**EXERCISE INSTRUCTIONS:** Start to finish, return the listing exactly as written.

------------------------------------------------------------------------

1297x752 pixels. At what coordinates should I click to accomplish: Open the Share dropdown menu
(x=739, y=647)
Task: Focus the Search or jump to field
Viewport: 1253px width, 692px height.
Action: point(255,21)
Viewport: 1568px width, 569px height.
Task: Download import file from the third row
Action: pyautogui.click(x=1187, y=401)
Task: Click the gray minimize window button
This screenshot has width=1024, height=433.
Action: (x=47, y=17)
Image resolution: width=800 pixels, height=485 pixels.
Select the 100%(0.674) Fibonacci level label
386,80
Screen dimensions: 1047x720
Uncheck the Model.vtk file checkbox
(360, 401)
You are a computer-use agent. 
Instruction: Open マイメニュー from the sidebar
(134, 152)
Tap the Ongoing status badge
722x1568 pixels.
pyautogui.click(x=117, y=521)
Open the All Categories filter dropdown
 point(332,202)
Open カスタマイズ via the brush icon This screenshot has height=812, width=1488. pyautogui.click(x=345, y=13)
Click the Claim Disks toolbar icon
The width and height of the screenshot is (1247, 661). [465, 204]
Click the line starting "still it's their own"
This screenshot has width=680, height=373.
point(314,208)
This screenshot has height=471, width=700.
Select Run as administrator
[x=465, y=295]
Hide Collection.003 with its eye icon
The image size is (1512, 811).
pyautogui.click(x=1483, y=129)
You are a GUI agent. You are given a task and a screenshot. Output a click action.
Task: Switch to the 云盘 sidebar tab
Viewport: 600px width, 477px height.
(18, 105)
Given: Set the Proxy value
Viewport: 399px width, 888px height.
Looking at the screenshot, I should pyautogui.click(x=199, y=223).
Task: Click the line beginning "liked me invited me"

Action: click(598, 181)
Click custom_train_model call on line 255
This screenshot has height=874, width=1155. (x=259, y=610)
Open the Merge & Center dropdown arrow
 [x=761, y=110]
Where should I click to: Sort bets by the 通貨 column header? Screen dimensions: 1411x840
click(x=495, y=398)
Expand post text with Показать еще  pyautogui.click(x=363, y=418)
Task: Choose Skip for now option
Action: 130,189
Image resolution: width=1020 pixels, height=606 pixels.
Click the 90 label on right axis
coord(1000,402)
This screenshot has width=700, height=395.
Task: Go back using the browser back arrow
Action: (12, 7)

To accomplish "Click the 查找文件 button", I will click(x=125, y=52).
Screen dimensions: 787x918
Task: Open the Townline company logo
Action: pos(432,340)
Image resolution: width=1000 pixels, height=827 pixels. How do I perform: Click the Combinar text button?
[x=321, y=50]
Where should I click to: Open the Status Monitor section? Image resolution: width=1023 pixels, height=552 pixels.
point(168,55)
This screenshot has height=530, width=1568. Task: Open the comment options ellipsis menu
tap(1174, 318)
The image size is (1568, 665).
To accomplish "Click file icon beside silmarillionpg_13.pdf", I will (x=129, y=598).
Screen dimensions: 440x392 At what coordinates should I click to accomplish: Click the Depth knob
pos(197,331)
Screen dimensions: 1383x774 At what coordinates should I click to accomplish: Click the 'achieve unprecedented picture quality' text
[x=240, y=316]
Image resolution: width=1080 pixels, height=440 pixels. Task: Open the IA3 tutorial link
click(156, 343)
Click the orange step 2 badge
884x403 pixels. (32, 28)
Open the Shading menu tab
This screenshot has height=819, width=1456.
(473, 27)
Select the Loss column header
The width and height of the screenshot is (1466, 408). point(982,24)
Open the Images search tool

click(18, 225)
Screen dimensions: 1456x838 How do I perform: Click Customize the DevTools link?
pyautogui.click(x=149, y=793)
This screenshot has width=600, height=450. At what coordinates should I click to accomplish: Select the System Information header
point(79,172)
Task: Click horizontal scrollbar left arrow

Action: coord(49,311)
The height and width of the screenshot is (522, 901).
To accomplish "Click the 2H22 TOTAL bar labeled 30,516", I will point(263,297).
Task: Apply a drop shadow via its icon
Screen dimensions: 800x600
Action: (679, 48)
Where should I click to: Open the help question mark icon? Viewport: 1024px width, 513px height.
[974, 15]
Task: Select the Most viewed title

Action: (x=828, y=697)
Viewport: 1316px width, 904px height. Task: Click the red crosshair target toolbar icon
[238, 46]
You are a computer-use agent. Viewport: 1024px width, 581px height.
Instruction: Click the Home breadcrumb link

------------------------------------------------------------------------

**FINAL ANSWER:**
1297x752 pixels. At what coordinates should I click to accomplish: Open the Share dropdown menu
(x=739, y=647)
Task: Focus the Search or jump to field
Viewport: 1253px width, 692px height.
Action: point(255,21)
Viewport: 1568px width, 569px height.
Task: Download import file from the third row
Action: pyautogui.click(x=1187, y=401)
Task: Click the gray minimize window button
This screenshot has width=1024, height=433.
Action: (x=47, y=17)
Image resolution: width=800 pixels, height=485 pixels.
Select the 100%(0.674) Fibonacci level label
386,80
Screen dimensions: 1047x720
Uncheck the Model.vtk file checkbox
(360, 401)
You are a computer-use agent. 
Instruction: Open マイメニュー from the sidebar
(134, 152)
Tap the Ongoing status badge
722x1568 pixels.
pyautogui.click(x=117, y=521)
Open the All Categories filter dropdown
 point(332,202)
Open カスタマイズ via the brush icon This screenshot has height=812, width=1488. pyautogui.click(x=345, y=13)
Click the Claim Disks toolbar icon
The width and height of the screenshot is (1247, 661). [465, 204]
Click the line starting "still it's their own"
This screenshot has width=680, height=373.
point(314,208)
This screenshot has height=471, width=700.
Select Run as administrator
[x=465, y=295]
Hide Collection.003 with its eye icon
The image size is (1512, 811).
pyautogui.click(x=1483, y=129)
You are a GUI agent. You are given a task and a screenshot. Output a click action.
Task: Switch to the 云盘 sidebar tab
Viewport: 600px width, 477px height.
(18, 105)
Given: Set the Proxy value
Viewport: 399px width, 888px height.
Looking at the screenshot, I should pyautogui.click(x=199, y=223).
Task: Click the line beginning "liked me invited me"

Action: click(598, 181)
Click custom_train_model call on line 255
This screenshot has height=874, width=1155. (x=259, y=610)
Open the Merge & Center dropdown arrow
 [x=761, y=110]
Where should I click to: Sort bets by the 通貨 column header? Screen dimensions: 1411x840
click(x=495, y=398)
Expand post text with Показать еще  pyautogui.click(x=363, y=418)
Task: Choose Skip for now option
Action: 130,189
Image resolution: width=1020 pixels, height=606 pixels.
Click the 90 label on right axis
coord(1000,402)
This screenshot has width=700, height=395.
Task: Go back using the browser back arrow
Action: (12, 7)

To accomplish "Click the 查找文件 button", I will click(x=125, y=52).
Screen dimensions: 787x918
Task: Open the Townline company logo
Action: pos(432,340)
Image resolution: width=1000 pixels, height=827 pixels. How do I perform: Click the Combinar text button?
[x=321, y=50]
Where should I click to: Open the Status Monitor section? Image resolution: width=1023 pixels, height=552 pixels.
point(168,55)
This screenshot has height=530, width=1568. Task: Open the comment options ellipsis menu
tap(1174, 318)
The image size is (1568, 665).
To accomplish "Click file icon beside silmarillionpg_13.pdf", I will (x=129, y=598).
Screen dimensions: 440x392 At what coordinates should I click to accomplish: Click the Depth knob
pos(197,331)
Screen dimensions: 1383x774 At what coordinates should I click to accomplish: Click the 'achieve unprecedented picture quality' text
[x=240, y=316]
Image resolution: width=1080 pixels, height=440 pixels. Task: Open the IA3 tutorial link
click(156, 343)
Click the orange step 2 badge
884x403 pixels. (32, 28)
Open the Shading menu tab
This screenshot has height=819, width=1456.
(473, 27)
Select the Loss column header
The width and height of the screenshot is (1466, 408). point(982,24)
Open the Images search tool

click(18, 225)
Screen dimensions: 1456x838 How do I perform: Click Customize the DevTools link?
pyautogui.click(x=149, y=793)
This screenshot has width=600, height=450. At what coordinates should I click to accomplish: Select the System Information header
point(79,172)
Task: Click horizontal scrollbar left arrow

Action: coord(49,311)
The height and width of the screenshot is (522, 901).
To accomplish "Click the 2H22 TOTAL bar labeled 30,516", I will point(263,297).
Task: Apply a drop shadow via its icon
Screen dimensions: 800x600
Action: (679, 48)
Where should I click to: Open the help question mark icon? Viewport: 1024px width, 513px height.
[974, 15]
Task: Select the Most viewed title

Action: (x=828, y=697)
Viewport: 1316px width, 904px height. Task: Click the red crosshair target toolbar icon
[238, 46]
You are a computer-use agent. Viewport: 1024px width, 581px height.
Instruction: Click the Home breadcrumb link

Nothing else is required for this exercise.